Upon my return to the new house I found Shaws sculpture, the little girl, standing. She was waving at me and smiling. I kind of felt like she was saying welcome home! I moved her into the back yard that evening, not wanting to take a chance that she would be stolen. On Saturday we are going to get the few things that remain, my kiln, some plants and a few sculpture left behind. I am anxious to get everything out. Today when I went to pick up some paint from the building next store it looked like someone tried to break into the lock. The entire place sure looks strange.

On the original move many of the items were moved to the back yard, so I had to bring many things in to the new studio. It was a lot of work. I have so much work putting everything away.

The business across the street also helped me take down this old, somewhat rusted metal beam-shelving unit that was in the back of the studio. I had no idea how to get it down, or how to put it back together. But they helped and now the 9’x 9′ x 4′ shelving unit holds all of my molds for all of my sculptures in the new studio

Today the cable guy came and hooked up roadrunner in the offices. Now Mike feels like he can move. But the drywall needs to be sanded and my office needs the second part of floating the drywall and then sanding.

I need to work on the upstairs offices but I am so ready to get the downstairs organized and get ready to work. That is the update. We are almost moved in. I have been so busy I have yet to really absorb the entire thing. It does feel good to be able to work so late and then walk home. The last couple of nights I worked until I would drop, then locked up the studio, walked past the pond and stream and turned it off as well as the twinkle lights that I plugged in earlier in the evening. Then took the 40′ walk home.

This is great!

A Balancing Act

Sculpture Studio of Bridgette Mongeon
This is our sculpture studio in our back yard.
Downstairs is sculpting space upstairs office.
Love the 40′ commute

This weekend I learned to balance a ladder on a sloped 10-foot high roof, using a piece of foam on the roofing tiles to keep the ladder from
slipping. Then I proceeded to climb up another 9 feet to paint the dormers. Did I tell you I am afraid of heights? I was pretty proud of myself; I was walking around atop that roof like a regular roofer.

Staining handrails, painting the back of the building and trim, and trying to hang a French door were the goal of our weekend. I was very thankful to have my daughter pitch in on Sunday. This is where I wish I had 12 strong friends. I think we will have to do the drywall ourselves. We just don’t have it in the budget. It is a massive job that I am not looking forward to it. Today I am wiring the building for the phone, and packing and moving.
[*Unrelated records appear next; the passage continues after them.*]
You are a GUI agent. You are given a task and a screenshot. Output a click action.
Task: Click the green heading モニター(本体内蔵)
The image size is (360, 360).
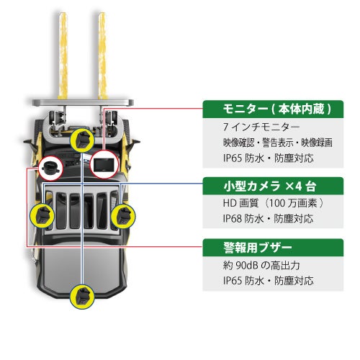(277, 109)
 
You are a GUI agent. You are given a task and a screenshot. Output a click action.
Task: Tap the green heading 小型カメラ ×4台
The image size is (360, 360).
(270, 186)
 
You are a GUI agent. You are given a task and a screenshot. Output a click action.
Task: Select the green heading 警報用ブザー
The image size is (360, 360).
(258, 248)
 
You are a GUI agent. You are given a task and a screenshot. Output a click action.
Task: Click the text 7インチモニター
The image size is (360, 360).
(261, 127)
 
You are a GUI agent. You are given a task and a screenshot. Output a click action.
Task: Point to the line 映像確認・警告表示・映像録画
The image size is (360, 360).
(278, 143)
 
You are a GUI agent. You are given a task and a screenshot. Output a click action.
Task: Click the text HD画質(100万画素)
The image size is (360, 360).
(273, 203)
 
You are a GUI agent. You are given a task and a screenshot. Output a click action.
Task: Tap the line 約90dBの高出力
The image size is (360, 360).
(261, 265)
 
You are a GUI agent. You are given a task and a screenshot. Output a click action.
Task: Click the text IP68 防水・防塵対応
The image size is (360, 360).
(268, 219)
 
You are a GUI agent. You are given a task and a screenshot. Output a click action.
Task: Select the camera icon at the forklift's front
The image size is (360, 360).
(82, 140)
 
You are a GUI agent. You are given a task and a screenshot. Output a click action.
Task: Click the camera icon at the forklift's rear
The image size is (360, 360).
(82, 297)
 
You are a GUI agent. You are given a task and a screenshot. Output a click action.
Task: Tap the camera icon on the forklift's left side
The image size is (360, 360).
(42, 215)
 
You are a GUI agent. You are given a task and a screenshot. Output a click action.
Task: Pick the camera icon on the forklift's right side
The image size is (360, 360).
(123, 215)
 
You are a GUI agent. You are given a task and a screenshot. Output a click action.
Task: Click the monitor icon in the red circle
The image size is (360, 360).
(104, 164)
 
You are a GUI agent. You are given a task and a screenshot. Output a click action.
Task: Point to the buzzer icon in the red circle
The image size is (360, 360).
(50, 168)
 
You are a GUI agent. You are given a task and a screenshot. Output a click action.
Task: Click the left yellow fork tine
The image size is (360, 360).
(63, 55)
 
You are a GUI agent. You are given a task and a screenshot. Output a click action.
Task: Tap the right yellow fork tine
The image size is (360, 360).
(102, 55)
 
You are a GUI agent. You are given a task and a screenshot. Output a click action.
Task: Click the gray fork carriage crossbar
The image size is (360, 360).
(83, 102)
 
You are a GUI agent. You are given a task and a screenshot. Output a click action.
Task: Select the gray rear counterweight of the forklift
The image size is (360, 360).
(82, 269)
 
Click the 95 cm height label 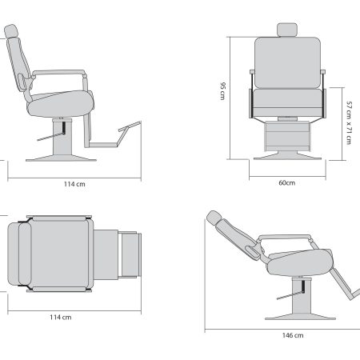[222, 91]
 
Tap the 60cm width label [287, 183]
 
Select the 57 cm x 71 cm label [349, 122]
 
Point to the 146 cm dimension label [293, 335]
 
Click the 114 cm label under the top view [61, 318]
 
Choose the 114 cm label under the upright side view [74, 184]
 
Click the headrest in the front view [287, 30]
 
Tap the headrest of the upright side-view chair [11, 31]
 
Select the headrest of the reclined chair [214, 218]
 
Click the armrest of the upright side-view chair [58, 73]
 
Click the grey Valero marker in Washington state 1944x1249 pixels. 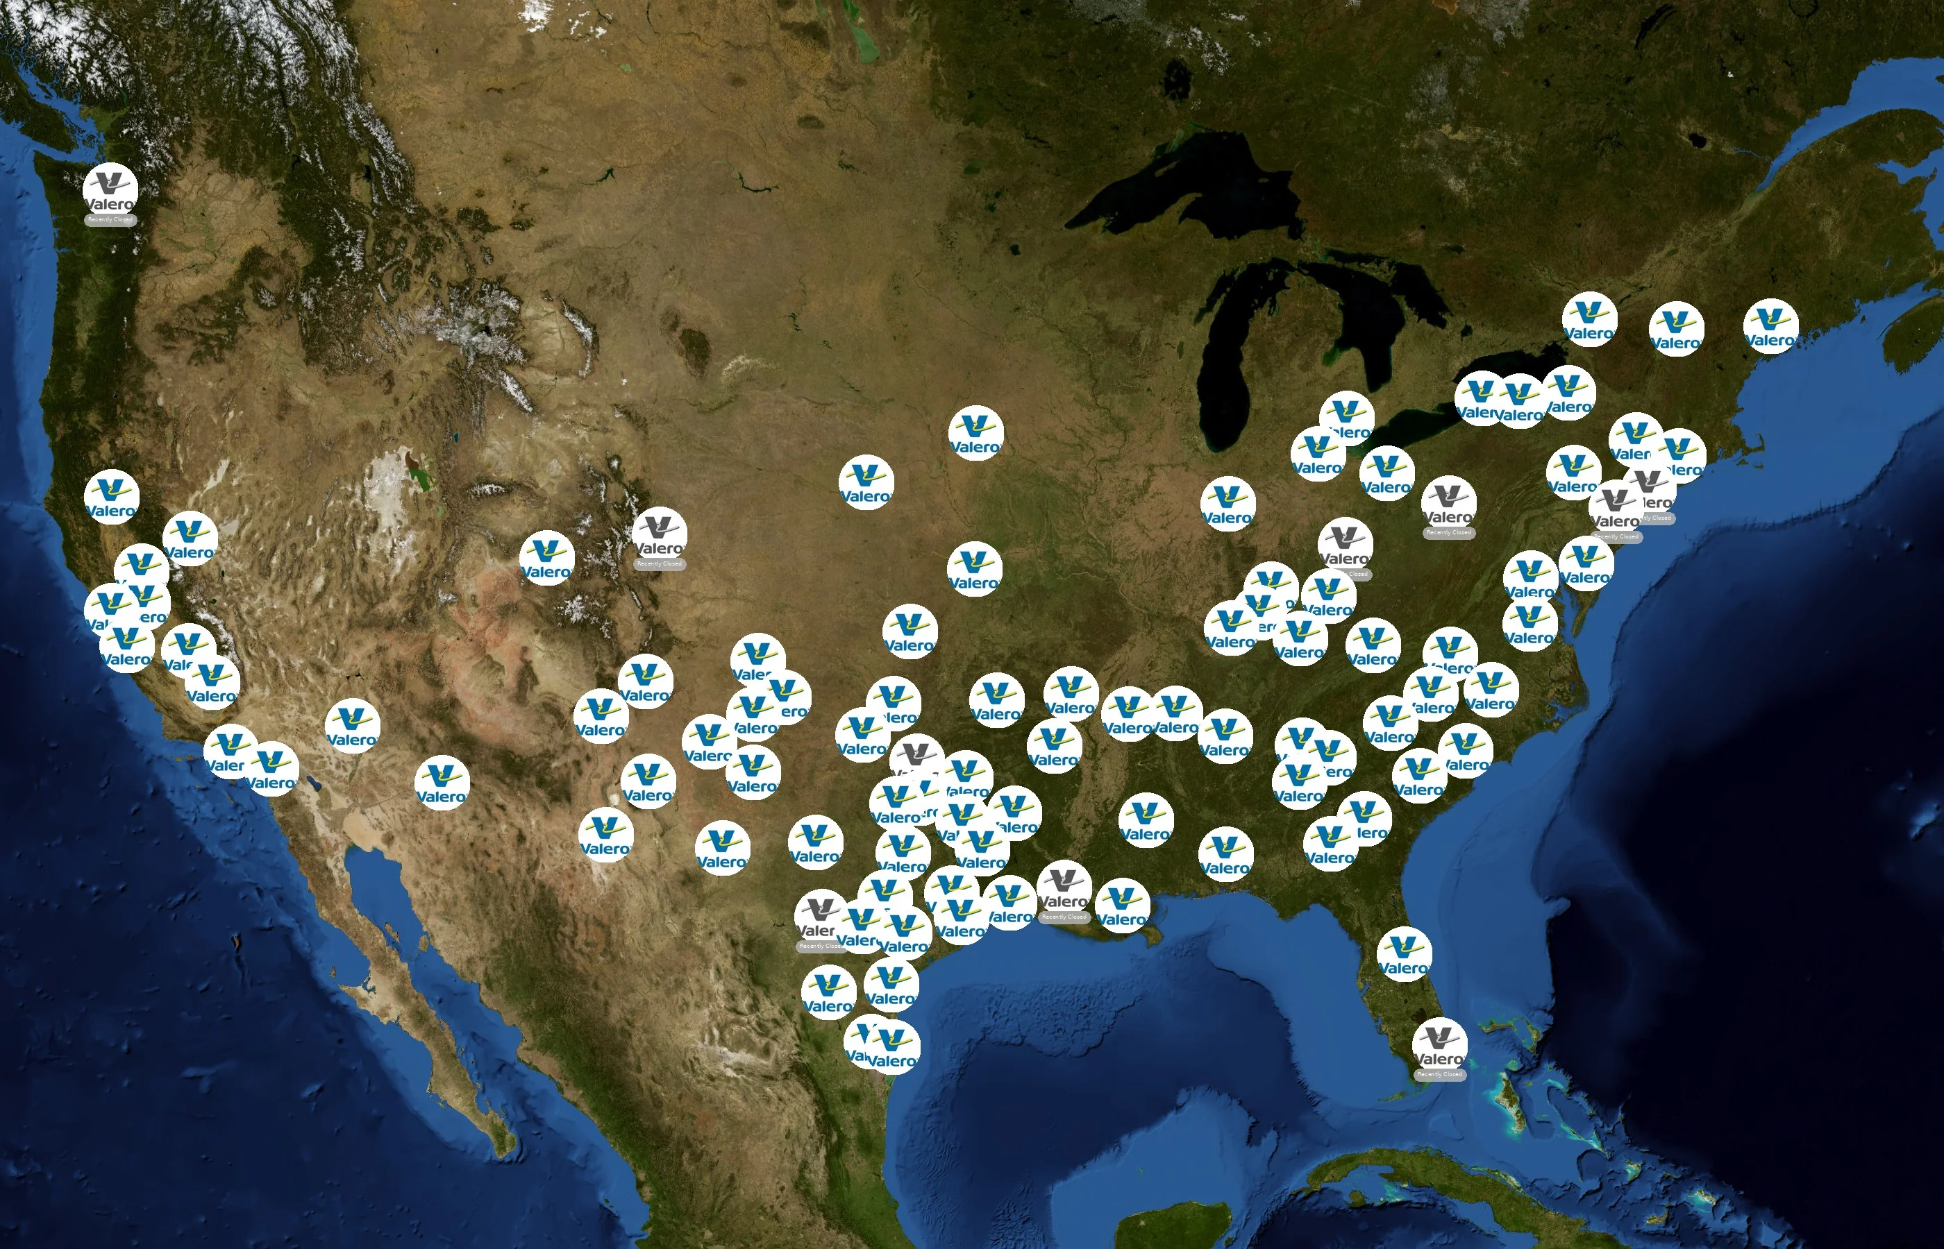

The building does look cute though. I still have to paint the stairs going up stairs, but trying to find 48 hours of drying time where no one can go up or down is almost impossible.

I’m also going to take photographs of all of the interior walls before the insulation. I have done this before on other projects. It is a handy thing to have when you are trying to figure out studs or wiring or plumbing in the future.

All in all the building and moving are coming along, but I am tired and sore most of the time and thought it is only 3 weeks away, it is hard to see myself through these last few weeks. Breathe, and proceed to the next thing and keep going until it is time for bed. That is all I can do. Breathe, Breathe.

In Loving Memory Of Patsy… Packing Patsy

Making the decision to hold off on sculpting Patsy until I move into the studio has relieved me of quite a bit of pressure. For the first time I could go to the studio and just pack. I sat down at my sculpting table cleaned off all of my tools and packed them into a special box. I wrapped up Patsy dress, collected the many photos and tossed a working smock into the box. Then I marked the outside of the box “Patsy and tools”. Even as I packed it up I thought, “Maybe given a little time and space I can pull these tools and work on the bust while sitting on my new porch.” It will be a welcome reunion between Patsy and I as I open the box and begin to work. I look forward to having her be the first thing created in the new space.